:: WHAT YOU ARE ASKED TO DO ::
Quote word for word the lines of the items below, starting with the line that contains "Expand the sustainability" and continuing through the line that contains "646x566 pixels. click(196, 476)".

BEGIN WORKING DATA

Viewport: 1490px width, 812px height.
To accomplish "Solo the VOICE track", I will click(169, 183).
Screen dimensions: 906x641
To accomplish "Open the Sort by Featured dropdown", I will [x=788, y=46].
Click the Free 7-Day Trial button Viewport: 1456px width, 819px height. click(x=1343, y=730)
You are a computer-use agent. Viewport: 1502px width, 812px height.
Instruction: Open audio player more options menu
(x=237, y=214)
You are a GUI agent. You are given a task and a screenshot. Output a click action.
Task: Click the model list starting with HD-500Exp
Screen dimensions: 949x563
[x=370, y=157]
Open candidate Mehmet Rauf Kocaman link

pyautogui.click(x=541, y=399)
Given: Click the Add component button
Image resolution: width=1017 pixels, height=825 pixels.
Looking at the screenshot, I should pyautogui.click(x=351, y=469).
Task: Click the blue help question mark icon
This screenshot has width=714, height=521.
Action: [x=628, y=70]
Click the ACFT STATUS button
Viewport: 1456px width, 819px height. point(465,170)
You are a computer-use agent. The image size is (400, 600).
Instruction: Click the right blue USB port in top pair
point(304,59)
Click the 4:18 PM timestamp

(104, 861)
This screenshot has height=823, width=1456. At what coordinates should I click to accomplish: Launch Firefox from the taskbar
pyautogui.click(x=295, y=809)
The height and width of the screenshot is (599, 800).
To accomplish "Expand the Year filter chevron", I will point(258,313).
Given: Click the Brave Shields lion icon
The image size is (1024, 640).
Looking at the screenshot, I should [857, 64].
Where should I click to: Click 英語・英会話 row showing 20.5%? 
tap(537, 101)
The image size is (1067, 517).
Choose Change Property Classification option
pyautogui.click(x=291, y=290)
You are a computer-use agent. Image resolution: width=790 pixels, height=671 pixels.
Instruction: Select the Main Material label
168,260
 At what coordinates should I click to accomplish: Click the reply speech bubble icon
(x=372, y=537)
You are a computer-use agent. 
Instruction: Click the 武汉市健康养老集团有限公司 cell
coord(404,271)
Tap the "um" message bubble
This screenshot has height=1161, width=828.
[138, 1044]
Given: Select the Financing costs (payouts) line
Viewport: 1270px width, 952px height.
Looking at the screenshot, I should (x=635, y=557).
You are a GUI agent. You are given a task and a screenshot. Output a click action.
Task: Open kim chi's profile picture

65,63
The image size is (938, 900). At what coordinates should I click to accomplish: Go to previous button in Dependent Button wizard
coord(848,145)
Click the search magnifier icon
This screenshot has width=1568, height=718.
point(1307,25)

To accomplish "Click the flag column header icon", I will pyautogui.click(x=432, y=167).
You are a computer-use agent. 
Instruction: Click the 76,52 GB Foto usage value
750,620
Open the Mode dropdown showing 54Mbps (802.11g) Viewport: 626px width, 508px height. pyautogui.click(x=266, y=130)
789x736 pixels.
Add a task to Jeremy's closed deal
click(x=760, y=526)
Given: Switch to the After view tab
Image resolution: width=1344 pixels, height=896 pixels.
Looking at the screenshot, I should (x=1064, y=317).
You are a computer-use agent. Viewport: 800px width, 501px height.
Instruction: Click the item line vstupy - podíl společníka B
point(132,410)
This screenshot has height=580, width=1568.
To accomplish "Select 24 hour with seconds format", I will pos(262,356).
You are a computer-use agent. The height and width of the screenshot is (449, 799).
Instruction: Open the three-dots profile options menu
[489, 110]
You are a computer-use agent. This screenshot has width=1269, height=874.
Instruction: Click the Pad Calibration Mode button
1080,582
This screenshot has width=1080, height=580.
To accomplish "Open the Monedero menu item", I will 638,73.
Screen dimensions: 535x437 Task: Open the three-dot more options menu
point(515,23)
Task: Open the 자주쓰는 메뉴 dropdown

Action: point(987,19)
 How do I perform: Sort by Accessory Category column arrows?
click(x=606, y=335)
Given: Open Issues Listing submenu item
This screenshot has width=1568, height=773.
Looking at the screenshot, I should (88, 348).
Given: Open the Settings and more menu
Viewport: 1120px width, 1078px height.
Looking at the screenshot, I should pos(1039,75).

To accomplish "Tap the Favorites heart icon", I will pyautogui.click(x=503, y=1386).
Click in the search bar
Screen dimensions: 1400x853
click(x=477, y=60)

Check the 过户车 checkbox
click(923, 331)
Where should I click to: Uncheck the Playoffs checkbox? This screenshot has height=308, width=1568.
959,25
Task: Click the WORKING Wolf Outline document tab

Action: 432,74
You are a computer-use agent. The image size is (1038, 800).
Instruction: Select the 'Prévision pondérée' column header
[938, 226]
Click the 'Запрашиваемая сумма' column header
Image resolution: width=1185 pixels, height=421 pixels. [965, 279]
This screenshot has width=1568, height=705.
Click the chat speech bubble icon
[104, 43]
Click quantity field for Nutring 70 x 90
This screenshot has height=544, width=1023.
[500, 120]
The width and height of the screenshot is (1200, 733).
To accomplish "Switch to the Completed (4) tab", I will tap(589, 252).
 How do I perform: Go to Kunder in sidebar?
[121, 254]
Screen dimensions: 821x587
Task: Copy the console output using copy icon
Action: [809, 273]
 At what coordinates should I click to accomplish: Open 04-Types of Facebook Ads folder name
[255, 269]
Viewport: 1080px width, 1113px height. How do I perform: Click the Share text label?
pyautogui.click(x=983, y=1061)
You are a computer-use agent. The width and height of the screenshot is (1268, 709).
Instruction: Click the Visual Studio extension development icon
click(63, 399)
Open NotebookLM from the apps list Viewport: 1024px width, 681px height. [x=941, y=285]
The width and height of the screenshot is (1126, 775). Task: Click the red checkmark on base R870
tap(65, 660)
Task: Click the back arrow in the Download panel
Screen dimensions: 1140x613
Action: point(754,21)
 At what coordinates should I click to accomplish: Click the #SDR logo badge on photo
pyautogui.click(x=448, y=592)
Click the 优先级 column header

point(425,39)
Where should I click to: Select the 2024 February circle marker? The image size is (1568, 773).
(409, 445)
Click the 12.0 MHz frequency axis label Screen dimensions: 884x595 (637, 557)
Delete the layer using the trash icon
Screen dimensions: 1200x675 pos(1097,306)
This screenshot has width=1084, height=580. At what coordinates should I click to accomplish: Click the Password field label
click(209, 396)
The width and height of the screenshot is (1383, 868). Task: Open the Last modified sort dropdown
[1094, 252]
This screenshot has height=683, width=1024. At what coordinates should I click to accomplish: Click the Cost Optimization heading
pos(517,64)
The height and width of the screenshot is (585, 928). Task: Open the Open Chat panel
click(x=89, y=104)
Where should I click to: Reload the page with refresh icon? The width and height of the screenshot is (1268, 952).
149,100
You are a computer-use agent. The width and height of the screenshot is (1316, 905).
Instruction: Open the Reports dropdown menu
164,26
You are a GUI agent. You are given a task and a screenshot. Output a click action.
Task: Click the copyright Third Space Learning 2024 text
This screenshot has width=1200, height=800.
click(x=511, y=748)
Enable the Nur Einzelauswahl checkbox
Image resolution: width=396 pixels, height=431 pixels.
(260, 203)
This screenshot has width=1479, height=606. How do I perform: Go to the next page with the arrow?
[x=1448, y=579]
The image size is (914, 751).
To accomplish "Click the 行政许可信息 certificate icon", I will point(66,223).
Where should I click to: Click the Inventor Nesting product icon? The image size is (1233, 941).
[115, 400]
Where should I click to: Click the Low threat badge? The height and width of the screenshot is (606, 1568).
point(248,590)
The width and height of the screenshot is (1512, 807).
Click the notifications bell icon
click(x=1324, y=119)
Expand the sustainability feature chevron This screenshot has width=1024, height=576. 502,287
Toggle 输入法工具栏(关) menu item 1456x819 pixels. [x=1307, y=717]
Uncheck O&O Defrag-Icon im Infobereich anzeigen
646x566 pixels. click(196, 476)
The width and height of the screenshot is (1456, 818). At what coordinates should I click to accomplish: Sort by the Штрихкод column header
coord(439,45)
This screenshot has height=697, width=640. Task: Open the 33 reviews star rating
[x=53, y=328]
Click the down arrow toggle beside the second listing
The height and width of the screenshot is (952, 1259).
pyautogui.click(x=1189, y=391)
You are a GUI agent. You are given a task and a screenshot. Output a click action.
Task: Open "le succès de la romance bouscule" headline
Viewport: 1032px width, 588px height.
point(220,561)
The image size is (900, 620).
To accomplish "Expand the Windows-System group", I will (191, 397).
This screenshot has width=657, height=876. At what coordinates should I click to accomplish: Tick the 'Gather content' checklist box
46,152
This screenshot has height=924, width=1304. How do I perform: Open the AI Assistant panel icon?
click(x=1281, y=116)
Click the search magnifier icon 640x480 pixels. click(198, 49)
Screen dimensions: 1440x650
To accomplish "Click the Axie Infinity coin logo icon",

END WORKING DATA

:: ANSWER TO THIS TASK ::
Expand the sustainability feature chevron This screenshot has width=1024, height=576. 502,287
Toggle 输入法工具栏(关) menu item 1456x819 pixels. [x=1307, y=717]
Uncheck O&O Defrag-Icon im Infobereich anzeigen
646x566 pixels. click(196, 476)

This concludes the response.